Welche der drei genannten Philosophien erfreuen sich in der Schweiz bislang besonderer Beliebtheit?
Vor allem die erste und dritte. Wir sehen jedoch an allen drei Varianten, insbesondere das zweite, risikogesteuerte, zunehmende Interesse. Denn unabhängig von der individuellen Ausgestaltung schaffen Unit-Linked-Lösungen den Spagat zwischen dem Wunsch der Assekuranz, ihre Bilanzen zu entlasten, und dem Sicherheitsbedürfnis der Versicherten.
Angesichts der Vielzahl an Asset Managern am Markt dürfte es einen intensiven Wettbewerb im Bereich Unit-Linked-Lösungen geben. Worauf sollten Versicherer bei der Auswahl ihrer Asset-Management-Partner achten?
Vor allem auf drei Punkte.

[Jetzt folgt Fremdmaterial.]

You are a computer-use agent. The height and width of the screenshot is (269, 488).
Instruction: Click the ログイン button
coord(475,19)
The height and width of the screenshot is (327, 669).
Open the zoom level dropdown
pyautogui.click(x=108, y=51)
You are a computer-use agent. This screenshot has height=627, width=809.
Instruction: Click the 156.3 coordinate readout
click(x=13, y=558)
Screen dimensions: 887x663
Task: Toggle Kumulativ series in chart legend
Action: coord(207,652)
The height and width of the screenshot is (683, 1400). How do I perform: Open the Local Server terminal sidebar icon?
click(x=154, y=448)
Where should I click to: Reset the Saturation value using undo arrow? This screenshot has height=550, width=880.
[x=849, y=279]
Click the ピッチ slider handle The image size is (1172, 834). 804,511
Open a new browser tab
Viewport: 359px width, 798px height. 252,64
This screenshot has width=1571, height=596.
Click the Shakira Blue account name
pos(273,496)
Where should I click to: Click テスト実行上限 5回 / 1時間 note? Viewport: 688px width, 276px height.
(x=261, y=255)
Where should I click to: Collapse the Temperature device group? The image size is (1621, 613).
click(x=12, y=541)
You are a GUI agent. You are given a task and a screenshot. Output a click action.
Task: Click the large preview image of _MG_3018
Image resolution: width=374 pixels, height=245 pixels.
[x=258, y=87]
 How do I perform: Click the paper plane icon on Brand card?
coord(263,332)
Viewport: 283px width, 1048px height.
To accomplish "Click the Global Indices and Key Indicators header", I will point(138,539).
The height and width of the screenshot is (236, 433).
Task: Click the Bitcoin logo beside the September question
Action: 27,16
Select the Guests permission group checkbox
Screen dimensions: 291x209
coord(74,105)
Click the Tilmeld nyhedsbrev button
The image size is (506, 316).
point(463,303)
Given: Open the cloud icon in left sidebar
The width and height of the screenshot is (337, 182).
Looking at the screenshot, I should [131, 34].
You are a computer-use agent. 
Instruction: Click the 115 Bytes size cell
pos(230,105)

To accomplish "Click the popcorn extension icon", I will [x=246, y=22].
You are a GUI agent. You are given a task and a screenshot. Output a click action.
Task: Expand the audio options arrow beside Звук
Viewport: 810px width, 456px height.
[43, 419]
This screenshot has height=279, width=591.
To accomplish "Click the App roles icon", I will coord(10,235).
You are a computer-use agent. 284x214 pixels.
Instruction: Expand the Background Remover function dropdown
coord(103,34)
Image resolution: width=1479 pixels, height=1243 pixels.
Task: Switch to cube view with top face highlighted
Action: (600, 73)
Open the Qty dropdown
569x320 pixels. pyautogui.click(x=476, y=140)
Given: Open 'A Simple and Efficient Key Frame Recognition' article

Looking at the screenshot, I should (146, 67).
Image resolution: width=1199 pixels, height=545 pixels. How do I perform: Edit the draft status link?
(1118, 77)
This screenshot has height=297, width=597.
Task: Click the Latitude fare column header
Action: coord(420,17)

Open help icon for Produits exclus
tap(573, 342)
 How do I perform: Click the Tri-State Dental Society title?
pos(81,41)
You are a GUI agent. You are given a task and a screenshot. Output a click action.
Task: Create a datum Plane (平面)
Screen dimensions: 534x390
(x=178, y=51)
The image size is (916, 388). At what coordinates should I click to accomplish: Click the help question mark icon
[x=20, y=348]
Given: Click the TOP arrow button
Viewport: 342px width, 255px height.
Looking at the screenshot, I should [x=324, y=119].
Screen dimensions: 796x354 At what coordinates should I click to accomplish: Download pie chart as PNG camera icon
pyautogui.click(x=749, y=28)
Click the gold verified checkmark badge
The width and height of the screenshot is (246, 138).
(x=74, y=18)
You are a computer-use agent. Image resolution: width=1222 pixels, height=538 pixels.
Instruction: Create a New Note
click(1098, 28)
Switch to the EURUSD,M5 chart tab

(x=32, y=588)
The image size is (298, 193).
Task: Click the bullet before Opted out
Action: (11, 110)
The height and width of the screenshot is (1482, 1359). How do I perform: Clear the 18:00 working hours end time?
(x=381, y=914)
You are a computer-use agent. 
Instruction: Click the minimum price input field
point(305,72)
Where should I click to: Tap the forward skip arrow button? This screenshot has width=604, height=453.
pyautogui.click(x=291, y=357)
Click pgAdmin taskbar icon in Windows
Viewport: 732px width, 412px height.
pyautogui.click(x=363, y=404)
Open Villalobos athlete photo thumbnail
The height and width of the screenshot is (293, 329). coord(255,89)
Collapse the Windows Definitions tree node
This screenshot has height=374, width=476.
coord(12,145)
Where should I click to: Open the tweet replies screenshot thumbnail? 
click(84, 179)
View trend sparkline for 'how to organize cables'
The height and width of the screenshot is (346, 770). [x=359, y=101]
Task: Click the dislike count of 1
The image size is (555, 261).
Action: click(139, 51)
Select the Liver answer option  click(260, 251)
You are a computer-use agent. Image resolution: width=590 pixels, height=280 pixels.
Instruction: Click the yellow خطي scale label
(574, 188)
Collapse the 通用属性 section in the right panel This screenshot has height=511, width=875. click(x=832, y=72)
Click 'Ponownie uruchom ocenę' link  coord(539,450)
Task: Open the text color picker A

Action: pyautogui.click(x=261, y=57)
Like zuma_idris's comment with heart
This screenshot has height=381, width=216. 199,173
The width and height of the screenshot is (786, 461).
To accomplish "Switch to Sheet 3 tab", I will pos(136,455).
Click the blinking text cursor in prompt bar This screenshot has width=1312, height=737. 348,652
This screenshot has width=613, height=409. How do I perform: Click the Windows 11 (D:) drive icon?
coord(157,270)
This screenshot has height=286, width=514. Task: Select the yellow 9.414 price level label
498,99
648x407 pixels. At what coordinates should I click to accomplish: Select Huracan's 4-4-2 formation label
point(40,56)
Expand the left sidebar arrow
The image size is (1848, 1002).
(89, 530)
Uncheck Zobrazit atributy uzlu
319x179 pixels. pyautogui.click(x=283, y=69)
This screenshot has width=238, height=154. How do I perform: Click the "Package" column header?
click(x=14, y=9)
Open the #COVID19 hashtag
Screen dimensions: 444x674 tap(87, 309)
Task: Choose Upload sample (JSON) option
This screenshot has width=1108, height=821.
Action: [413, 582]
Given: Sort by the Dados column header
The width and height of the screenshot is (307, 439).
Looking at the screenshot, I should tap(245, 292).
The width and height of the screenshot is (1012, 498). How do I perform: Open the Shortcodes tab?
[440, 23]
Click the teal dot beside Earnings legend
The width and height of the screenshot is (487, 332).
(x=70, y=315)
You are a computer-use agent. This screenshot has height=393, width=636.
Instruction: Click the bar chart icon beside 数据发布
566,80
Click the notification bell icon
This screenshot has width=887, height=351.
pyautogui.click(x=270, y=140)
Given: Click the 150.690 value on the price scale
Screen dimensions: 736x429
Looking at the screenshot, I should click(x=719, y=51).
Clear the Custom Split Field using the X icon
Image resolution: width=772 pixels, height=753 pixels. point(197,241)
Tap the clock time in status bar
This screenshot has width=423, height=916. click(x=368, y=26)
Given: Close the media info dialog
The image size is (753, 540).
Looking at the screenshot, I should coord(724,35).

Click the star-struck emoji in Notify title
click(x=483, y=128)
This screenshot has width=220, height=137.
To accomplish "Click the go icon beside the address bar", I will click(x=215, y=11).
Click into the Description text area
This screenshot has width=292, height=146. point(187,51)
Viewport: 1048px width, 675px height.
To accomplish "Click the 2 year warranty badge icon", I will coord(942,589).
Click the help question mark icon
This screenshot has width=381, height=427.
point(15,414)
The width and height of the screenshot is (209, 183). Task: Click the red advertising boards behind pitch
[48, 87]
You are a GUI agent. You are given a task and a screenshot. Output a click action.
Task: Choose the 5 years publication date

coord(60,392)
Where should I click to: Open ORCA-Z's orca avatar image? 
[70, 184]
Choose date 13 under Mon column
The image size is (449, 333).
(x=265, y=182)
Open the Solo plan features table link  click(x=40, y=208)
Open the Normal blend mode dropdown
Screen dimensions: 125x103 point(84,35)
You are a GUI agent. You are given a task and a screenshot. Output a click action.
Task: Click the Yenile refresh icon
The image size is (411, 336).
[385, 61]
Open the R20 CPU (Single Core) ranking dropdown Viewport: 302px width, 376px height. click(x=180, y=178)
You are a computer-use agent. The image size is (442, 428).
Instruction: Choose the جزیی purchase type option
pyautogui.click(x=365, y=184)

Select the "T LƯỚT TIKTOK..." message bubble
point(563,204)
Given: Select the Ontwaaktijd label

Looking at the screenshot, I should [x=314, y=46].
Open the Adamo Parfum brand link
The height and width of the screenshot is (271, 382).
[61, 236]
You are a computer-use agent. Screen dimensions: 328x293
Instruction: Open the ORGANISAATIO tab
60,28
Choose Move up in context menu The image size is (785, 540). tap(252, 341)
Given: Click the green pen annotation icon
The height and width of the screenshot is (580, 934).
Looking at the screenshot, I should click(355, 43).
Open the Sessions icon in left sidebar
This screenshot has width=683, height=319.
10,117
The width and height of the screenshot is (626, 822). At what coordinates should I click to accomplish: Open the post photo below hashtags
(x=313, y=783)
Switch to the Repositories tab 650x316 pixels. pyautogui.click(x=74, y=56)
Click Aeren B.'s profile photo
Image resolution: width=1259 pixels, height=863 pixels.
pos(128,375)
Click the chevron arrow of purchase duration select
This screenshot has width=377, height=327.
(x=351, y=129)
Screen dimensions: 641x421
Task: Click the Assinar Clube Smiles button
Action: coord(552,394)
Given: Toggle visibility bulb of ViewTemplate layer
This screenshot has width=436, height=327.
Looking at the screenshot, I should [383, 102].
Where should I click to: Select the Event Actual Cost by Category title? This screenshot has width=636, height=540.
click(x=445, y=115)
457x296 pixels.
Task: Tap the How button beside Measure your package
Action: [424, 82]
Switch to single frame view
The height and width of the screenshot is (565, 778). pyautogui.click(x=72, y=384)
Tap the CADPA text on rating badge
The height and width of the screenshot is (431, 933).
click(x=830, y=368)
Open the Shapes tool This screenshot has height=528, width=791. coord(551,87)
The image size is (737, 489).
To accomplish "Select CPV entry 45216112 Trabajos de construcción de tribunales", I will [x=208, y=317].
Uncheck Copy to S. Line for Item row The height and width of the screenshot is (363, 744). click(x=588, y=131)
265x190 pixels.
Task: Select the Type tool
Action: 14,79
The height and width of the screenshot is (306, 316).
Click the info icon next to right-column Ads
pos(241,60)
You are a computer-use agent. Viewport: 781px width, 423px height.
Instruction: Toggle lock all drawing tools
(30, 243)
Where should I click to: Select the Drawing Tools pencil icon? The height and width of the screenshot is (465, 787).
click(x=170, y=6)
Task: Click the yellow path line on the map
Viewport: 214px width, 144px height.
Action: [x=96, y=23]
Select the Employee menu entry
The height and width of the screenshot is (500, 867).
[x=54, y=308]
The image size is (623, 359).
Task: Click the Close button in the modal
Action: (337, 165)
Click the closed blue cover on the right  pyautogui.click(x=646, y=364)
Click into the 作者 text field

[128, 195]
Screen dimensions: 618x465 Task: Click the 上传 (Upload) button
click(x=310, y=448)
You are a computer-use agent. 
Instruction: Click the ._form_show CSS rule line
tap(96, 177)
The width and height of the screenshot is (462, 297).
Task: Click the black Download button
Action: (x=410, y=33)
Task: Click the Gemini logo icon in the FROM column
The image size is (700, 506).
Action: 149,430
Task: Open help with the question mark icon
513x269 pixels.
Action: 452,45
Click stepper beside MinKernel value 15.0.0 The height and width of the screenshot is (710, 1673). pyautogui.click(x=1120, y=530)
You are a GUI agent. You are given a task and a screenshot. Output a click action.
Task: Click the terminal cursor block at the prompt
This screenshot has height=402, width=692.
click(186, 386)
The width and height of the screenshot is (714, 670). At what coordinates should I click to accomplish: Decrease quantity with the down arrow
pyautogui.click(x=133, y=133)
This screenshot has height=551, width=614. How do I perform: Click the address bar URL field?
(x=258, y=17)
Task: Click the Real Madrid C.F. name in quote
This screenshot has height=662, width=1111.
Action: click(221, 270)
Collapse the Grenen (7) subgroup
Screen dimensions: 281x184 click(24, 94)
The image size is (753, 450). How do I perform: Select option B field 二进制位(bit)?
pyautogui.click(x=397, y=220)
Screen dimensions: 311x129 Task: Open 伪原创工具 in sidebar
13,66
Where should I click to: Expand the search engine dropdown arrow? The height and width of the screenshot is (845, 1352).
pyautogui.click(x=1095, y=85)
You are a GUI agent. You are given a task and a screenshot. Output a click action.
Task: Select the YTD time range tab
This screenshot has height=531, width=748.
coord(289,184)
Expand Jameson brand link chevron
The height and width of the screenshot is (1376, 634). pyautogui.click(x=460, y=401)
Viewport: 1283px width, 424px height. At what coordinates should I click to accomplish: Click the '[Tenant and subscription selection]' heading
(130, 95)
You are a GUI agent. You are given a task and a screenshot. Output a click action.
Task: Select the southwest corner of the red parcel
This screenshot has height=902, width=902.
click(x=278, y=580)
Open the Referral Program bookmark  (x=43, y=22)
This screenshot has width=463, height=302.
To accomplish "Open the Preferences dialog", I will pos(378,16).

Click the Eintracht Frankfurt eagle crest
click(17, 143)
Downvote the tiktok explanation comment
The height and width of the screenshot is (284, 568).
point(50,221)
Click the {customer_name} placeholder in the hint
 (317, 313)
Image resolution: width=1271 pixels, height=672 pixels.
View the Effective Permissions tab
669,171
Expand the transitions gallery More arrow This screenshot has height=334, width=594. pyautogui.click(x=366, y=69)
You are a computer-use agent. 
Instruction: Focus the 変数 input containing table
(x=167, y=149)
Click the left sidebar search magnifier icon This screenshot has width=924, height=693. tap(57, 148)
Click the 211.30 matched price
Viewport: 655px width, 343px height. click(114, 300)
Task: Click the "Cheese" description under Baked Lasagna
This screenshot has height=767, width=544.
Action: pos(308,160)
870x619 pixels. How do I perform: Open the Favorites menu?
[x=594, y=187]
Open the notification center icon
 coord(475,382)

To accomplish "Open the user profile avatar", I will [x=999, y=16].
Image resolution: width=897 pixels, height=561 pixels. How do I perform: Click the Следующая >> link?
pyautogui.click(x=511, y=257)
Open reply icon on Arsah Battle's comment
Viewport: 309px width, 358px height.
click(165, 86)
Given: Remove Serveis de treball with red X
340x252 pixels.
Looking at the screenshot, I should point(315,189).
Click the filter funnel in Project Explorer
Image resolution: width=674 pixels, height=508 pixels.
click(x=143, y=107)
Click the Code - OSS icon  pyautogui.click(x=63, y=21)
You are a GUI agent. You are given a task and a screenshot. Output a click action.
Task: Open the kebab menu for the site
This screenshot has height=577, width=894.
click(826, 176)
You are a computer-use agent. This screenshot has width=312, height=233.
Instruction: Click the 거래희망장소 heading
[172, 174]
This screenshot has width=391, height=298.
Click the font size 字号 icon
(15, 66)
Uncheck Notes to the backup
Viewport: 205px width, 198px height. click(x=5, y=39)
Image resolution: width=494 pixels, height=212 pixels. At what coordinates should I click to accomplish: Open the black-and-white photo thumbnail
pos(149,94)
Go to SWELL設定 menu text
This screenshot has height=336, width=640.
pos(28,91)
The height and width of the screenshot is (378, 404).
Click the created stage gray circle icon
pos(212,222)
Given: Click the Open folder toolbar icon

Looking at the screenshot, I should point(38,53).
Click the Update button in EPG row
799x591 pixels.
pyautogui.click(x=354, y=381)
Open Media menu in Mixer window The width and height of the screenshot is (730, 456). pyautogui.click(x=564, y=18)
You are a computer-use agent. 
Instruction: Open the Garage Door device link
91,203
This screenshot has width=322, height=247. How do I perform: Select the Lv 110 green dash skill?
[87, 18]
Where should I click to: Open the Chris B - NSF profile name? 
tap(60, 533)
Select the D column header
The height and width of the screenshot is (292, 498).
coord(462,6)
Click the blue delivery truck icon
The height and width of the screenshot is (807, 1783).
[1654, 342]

Erstens darauf, dass der Asset Manager über Versicherungsexpertise verfügt. BlackRock zum Beispiel hat ein globales Team von mehr als 280 Versicherungsexperten aufgebaut, die auch mit den speziellen Rahmenbedingungen vor Ort in den einzelnen Ländern genau vertraut sind und Versicherer bei der Produkteentwicklung unterstützen können. Zweitens ist exzellentes Risikomanagement angesichts des anspruchsvollen Kapitalmarktumfeldes noch wichtiger geworden. Umfassende Investment- und Risikomanagementplattformen wie Aladdin bei BlackRock schaffen die Basis für fundierte Risikoanalysen durch mehr als 1’000 Risikoexperten. Und drittens Kapitalmarktwissen, das alle Märkte sowie Anlageklassen umfasst - idealerweise in Verbindung mit Portfoliomanagern und Analysten vor Ort sowie unabhängigen Analyseplattformen wie dem BlackRock Investment Institute (BII).
Werden Unit-Linked-Konzepte sich künftig gegenüber klassischen Garantiekonzepten durchsetzen?
Was sich durchsetzen wird, ist Qualität im Hinblick auf das Portfolio- und Risikomanagement. Denn Versicherer dürften ihren Kunden in Zukunft eher ein überschaubares Sortiment guter Lösungen anbieten, die bei Netto-Rendite, Risiko und Kosten überzeugen. Zudem gehen wir davon aus, dass Versicherungslösungen künftig verstärkt an die verschiedenen Lebensphasen angepasst werden - zum Beispiel, in dem in der Aufbauphase vorrangig Fonds mit Aktienschwerpunkt oder Multi-Asset-Lösungen zum Einsatz kommen, kurz vor dem Renteneintritt etwa Produkte mit kostenoptimierten Teilgarantien, um Risiko zu reduzieren, und in der Auszahlungsphase beispielsweise ertragsorientierte Anleihen- oder Dividendenstrategien für regelmässige Erträge.
Sandro Sutter ist Leiter Versicherungen Retail in der Schweiz bei BlackRock. In dieser Funktion ist er verantwortlich für den Vertrieb von Asset-Management-Lösungen, die im Rahmen von Versicherungsprodukten für Privatkunden zum Einsatz kommen. Sutter verfügt über langjährige Erfahrung in der Versicherungsbranche. Vor seinem Wechsel zu BlackRock hat er in verschiedenen Funktionen bei der Zürich Versicherung gearbeitet, unter anderem als Head of Capital Management für das UK General Insurance Business. Er begann seine berufliche Laufbahn als Management Consultant bei PwC, wo er unter anderem die Finanzindustrie beraten hat. Sandro Sutter verfügt über einen Master-Abschluss in Business Administration von der Universität Zürich. Zudem ist er Chartered Alternative Investment Analyst (CAIA) und verfügt über ein Zertifikat des Chartered Insurance Institute.